I'm sure anecdotes from these past months will find their way to these pages, but for now, consider this the high-speed update.  Let's go from here, shall we?

In Limbo

We're living in limbo lately and I'm tolerating it surprisingly well, no thanks to any steely resolve of my own, but thanks to the bigger idea that I'm not the only one steering this ship. There's a shift on the horizon in Logan's vocation, which will in turn, shift our lives entirely. The only problem is that we're unsure about what that shift looks like. There's a stirring in him that says to put down roots in a body of Christ again. To worship, write music with, and shepherd a central body over the grander Church Body for a while. This is huge. It started with a quiet desire in our separate hearts, caught some fire at his first admission to me, and has been kindled by the movements of God in the direction our life is taking. But that's all we know. We know that we'll land somewhere, but the where and the when haven't become clear yet...so we wait in limbo. This could drive me insane (and depending on the day, sometimes it does), but for the most part I am content. I know that in the meantime we'll be provided for and sustained emotionally and financially, so I sit on my hands and try not to disengage or lose myself to restlessness. I'm giving it my best effort to stay present in our here-and-now, rather than moving on before I know where to move on to.

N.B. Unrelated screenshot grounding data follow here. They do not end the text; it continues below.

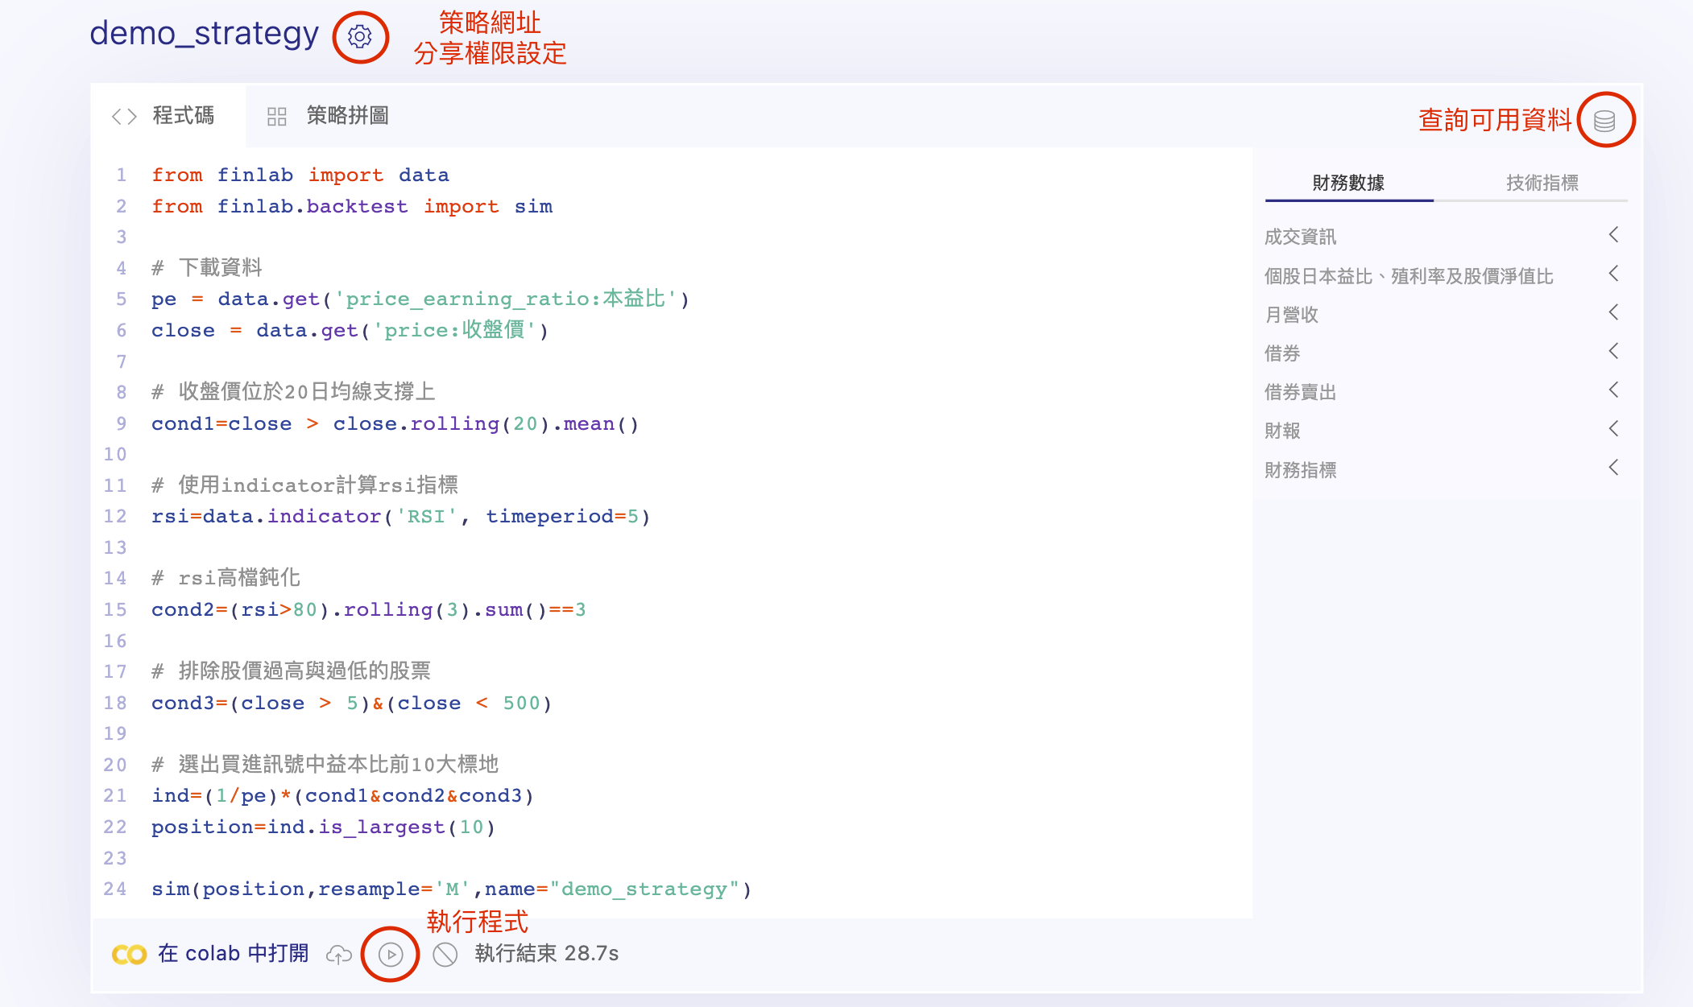Run the code with the play button
The height and width of the screenshot is (1007, 1693).
pyautogui.click(x=391, y=955)
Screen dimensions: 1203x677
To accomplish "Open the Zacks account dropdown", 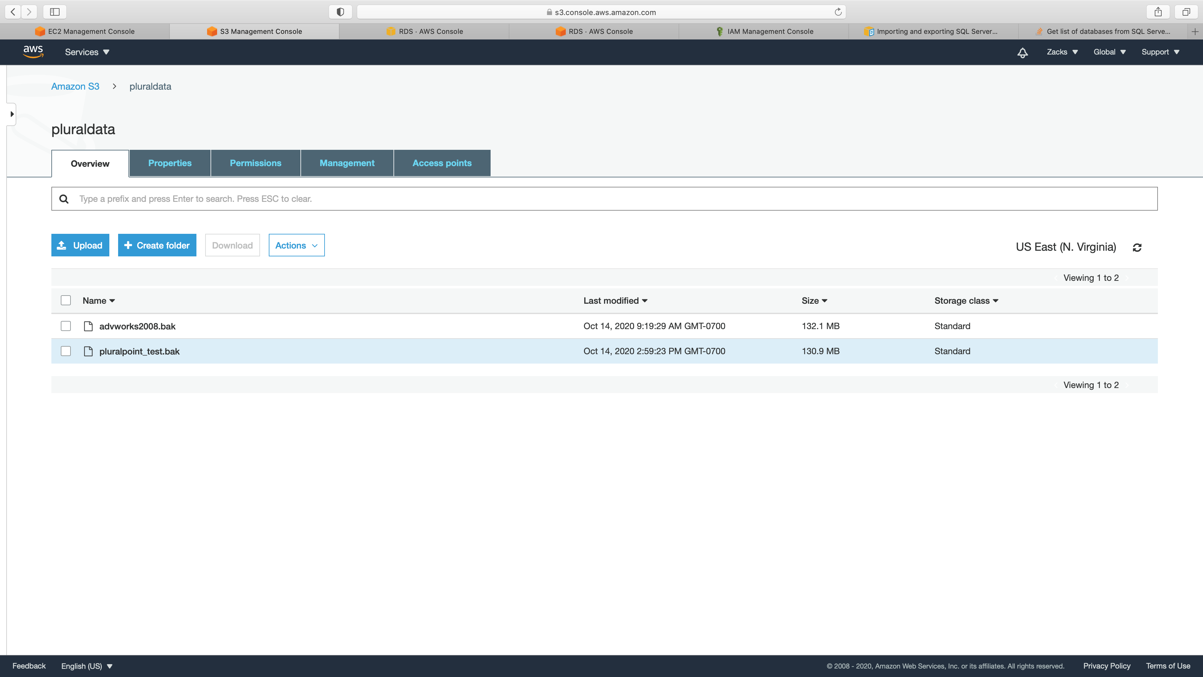I will (x=1062, y=52).
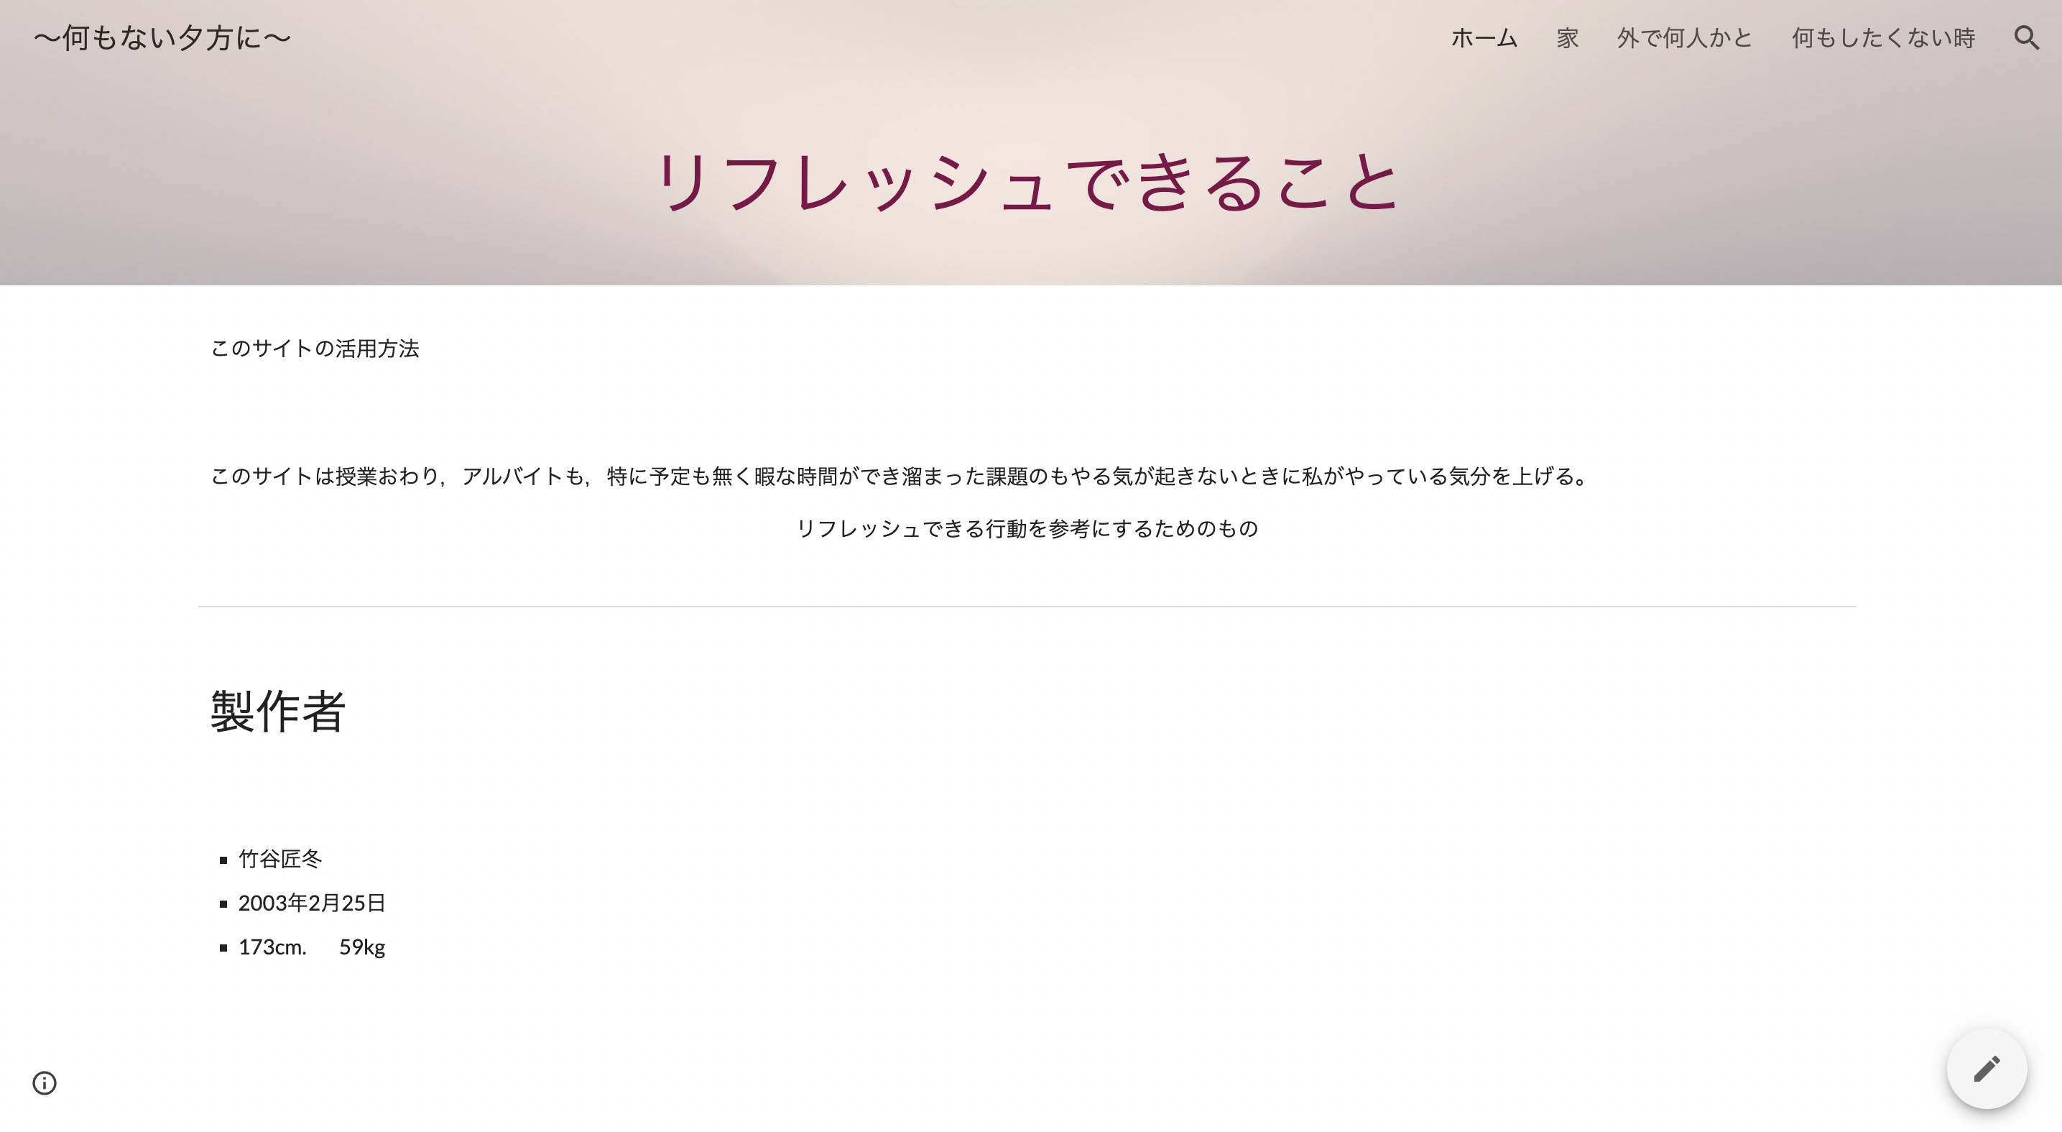Click the date bullet 2003年2月25日
The width and height of the screenshot is (2062, 1132).
click(311, 903)
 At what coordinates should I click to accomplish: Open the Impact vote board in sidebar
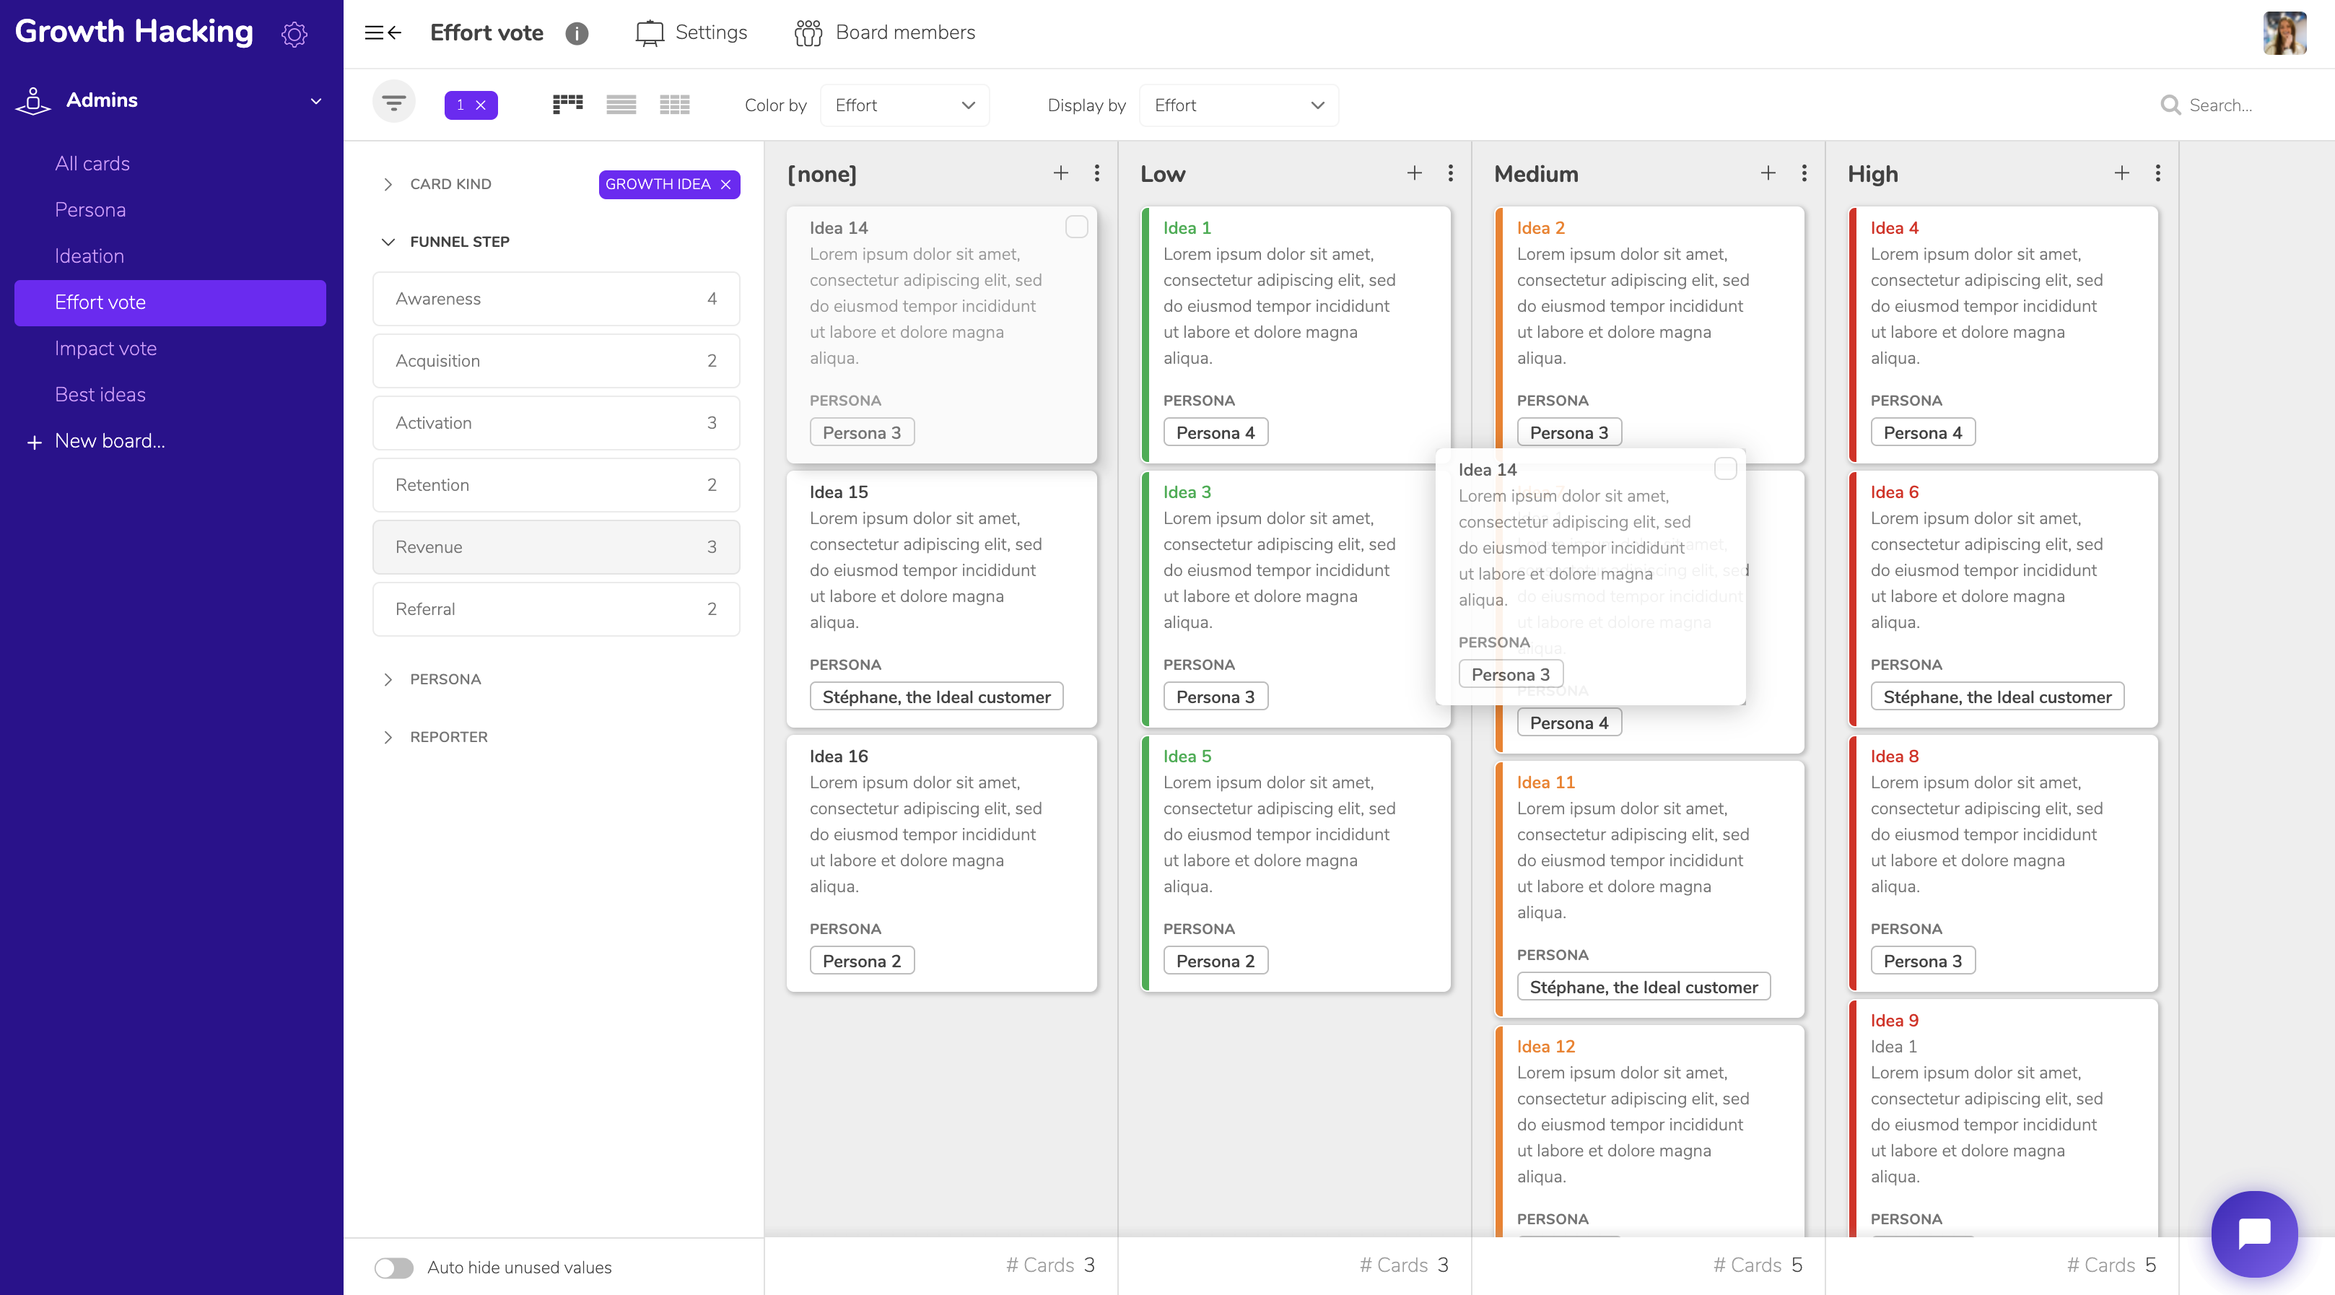pos(105,348)
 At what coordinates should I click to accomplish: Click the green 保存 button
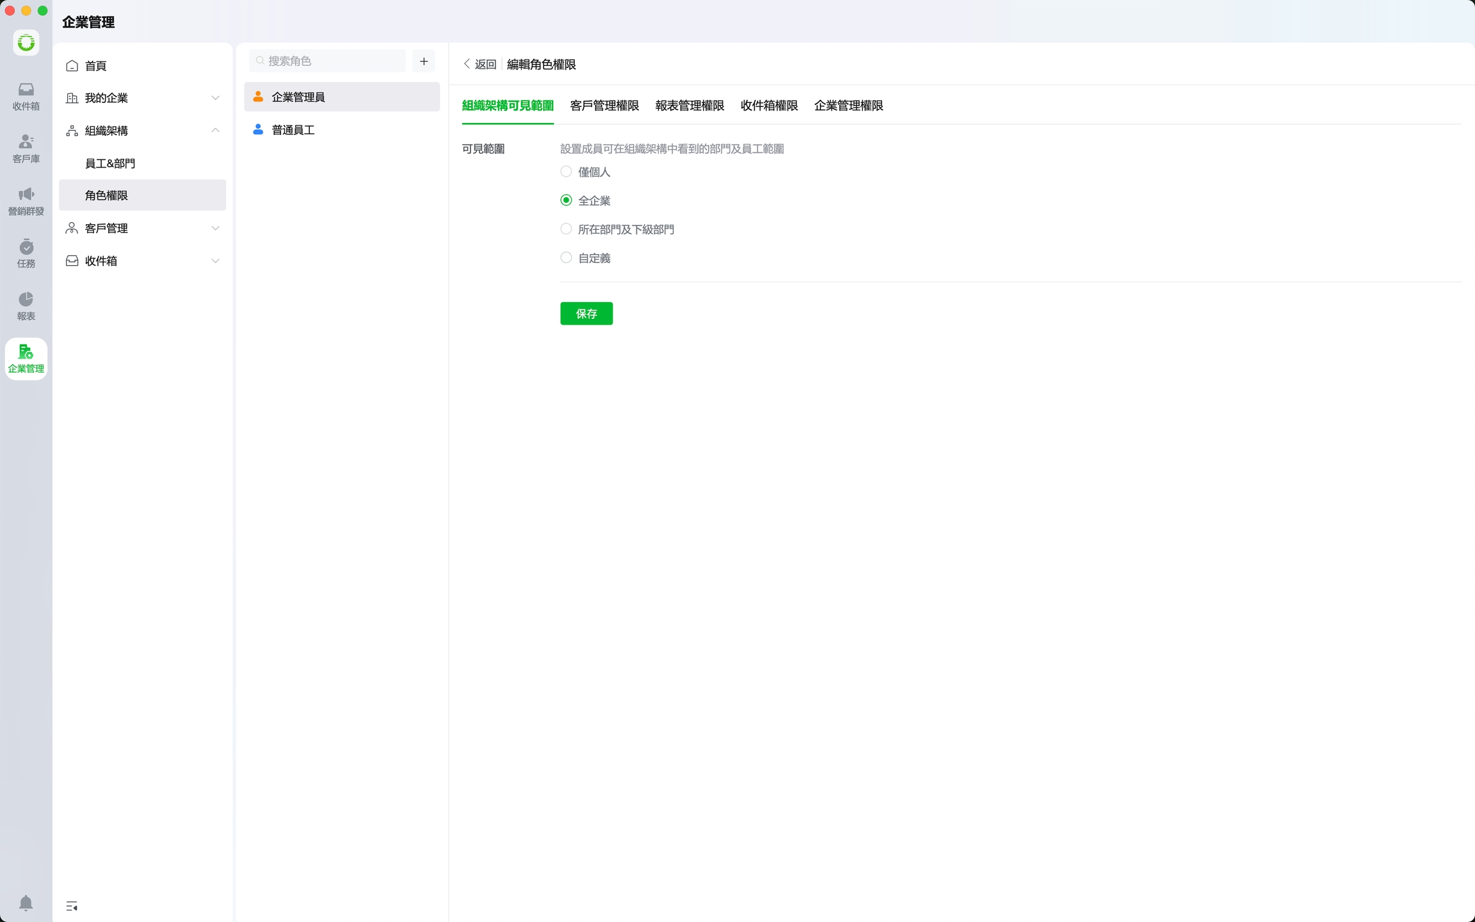586,314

The peace in my spirit is overwhelming and I'm enormously thankful for it. Sometimes I feel like maybe the "normal" thing to do is to worry, so maybe I should try that for a while for the sake of something to do...but that doesn't feel right either...so I get comfortable back in limbo again. The strangest thing is that I have no complaint, other than I have nothing to complain about or celebrate about. LIMBO. Just...waiting...

I wrote this many months ago, before we found our new church home via a job offer from a church here in our home town.  There were several offers actually, all at once, but the more we pursued them, the more this one appeared to be home.  I like reading this post, which I left as a draft until now seeing as how we weren't sharing that particular life-change with many people at that time, because it's part of this bigger story that we're still writing and experiencing.  I find great joy and hope in where I've been, even when the "where I've been" was hard.  It reminds me that's there's always light, even when I can't see it yet.